Sen. Key: Session Successful For Schools
The passage of a new school choice law was this session’s most important education-related measure, according to Sen. Johnny Key, R-Mountain Home, chairman of the Senate Education Committee.
Unlike the state’s previous school choice law, Act 1227 does not take into account a student’s race, though schools under a desegregation court order are exempt.
Nearly 16,000 students are attending a district other than the one where they live, but the state’s previous school choice law said that non-resident students could not transfer to a district where there was a higher percentage of the student’s race. The provision was meant to prevent white flight.
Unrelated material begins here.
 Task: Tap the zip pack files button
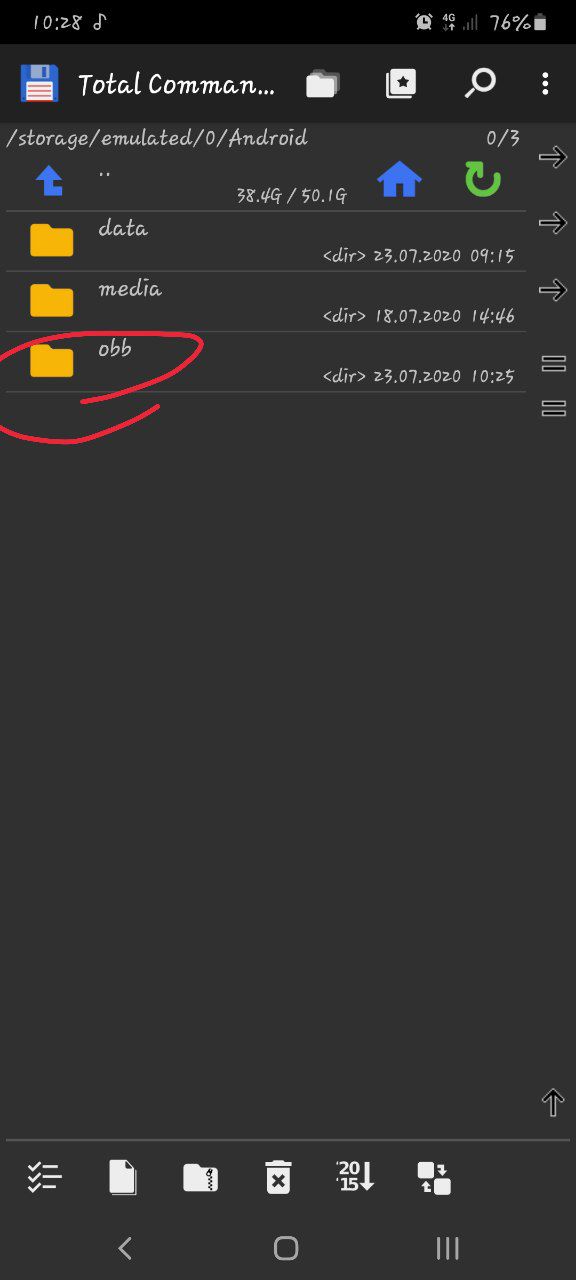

A group of parents in Malvern sued in order to transfer their children to nearby schools. A district court last year found the race-based provisions to be unconstitutional, but the case was under appeal. Under the district court’s decision, there had been no school choice option for Arkansas students until the Eighth Circuit Court of Appeals rendered its decision.
Key said in an interview with Talk Business that Act 1227 passed despite the objections of many who would have preferred more guidance from the Eighth Circuit.
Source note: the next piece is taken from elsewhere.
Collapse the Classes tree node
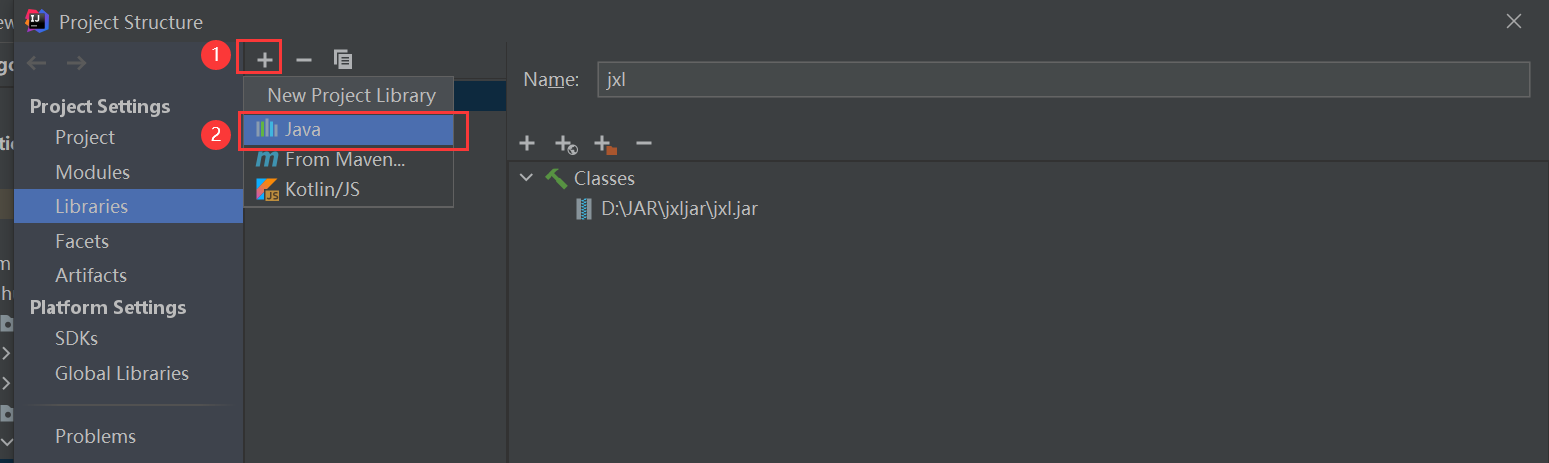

“That was the mantra by many folks was to wait,” he said. “I think the Governor’s office would have preferred to wait. The AG’s office, all the education establishment said we just need to wait on the Eighth Circuit to rule. And the fact that we were able to get to a compromise and make a school choice law happen, I think’s pretty significant. I am proud of that fact that we were able as a body to get to that point.”
Key’s bill originally allowed unfettered school choice options except when a district was under a desegregation order. However, opponents argued in testimony that such an open choice law would result in resegregation in parts of Arkansas, so Key amended it to address those concerns.
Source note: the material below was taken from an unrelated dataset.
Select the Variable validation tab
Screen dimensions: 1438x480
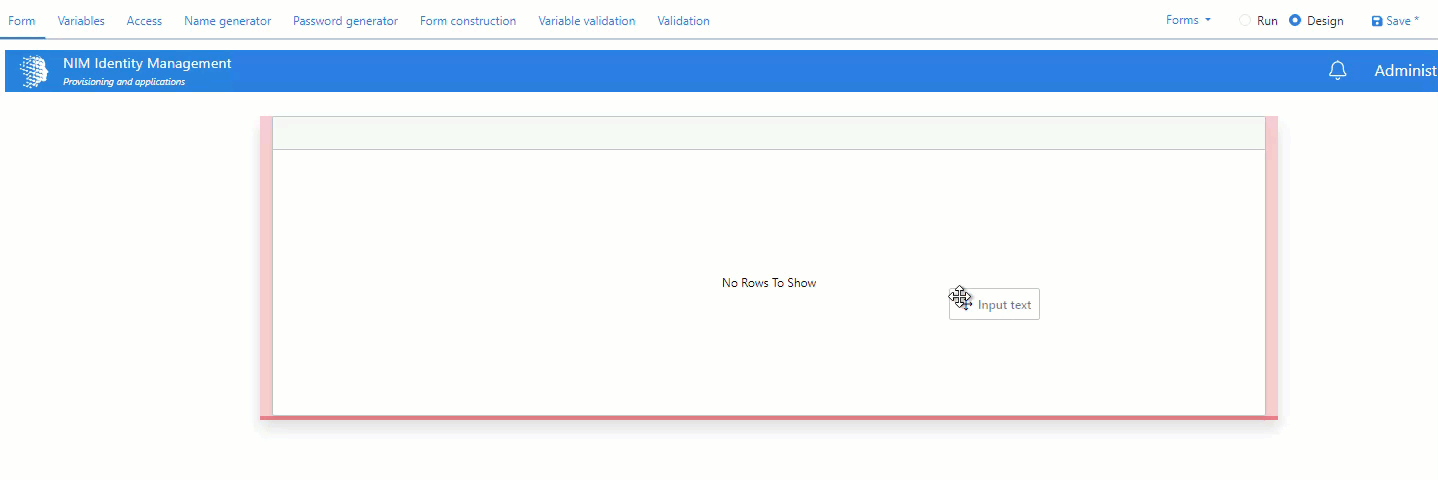[x=586, y=21]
The law caps transfers from a district at three percent of its average daily population, will require the Department of Education to collect transfer data, and will expire on July 1, 2015, forcing the Legislature to revisit the law that year. It also contains a “grandfather clause” that allows students who have already transferred to remain in their new districts.
Key said other major education-related acts included Act 601 by Sen. Joyce Elliott, D-Little Rock, which creates districts of innovation that can request exemptions from regulations so they can apply new teaching methods.
Key said he had entered the session hoping not to “burden schools with new requirements.” He pointed to the Teacher Evaluation Support System, created by 2011 legislation, as a significant reform that schools need time to implement. The system sets up a process where teachers can be evaluated, improved and, if necessary, dismissed.
Among items still on the to-do list are a change in the way the state allocates National School Lunch Act funding. Under Act 1467 by Rep. James McLean, D-Batesville, the state will study its NSLA funding prior to the 2014 fiscal session.
The state allocates federal NSLA dollars based on the number of students receiving free and reduced lunch prices because of their family incomes.
The current state-based formula uses a tiered approach based on whether a district has 90 percent qualifying students, 70 percent, or less than 70 percent. That can result in a significant difference in funding. A district with exactly 70 percent qualifying students received $1,033 in NSLA funds per NSLA student in the 2012-13 school year and will receive that much next year. With one less qualifying student, it’s $517 per NSLA student.
Key’s Senate Bill 811 would have “smoothed” those differences and given more weight to students qualifying for free lunches than those qualifying for reduced prices. However, it ran into opposition when the model would have resulted in 73 percent of school districts losing funding.
Key said that while not every education-related need was addressed, “On the whole, though, I think we had a very successful education session. … We can certainly say that the work we did was good work, but looking forward, there’s still a lot of work that needs to be done.”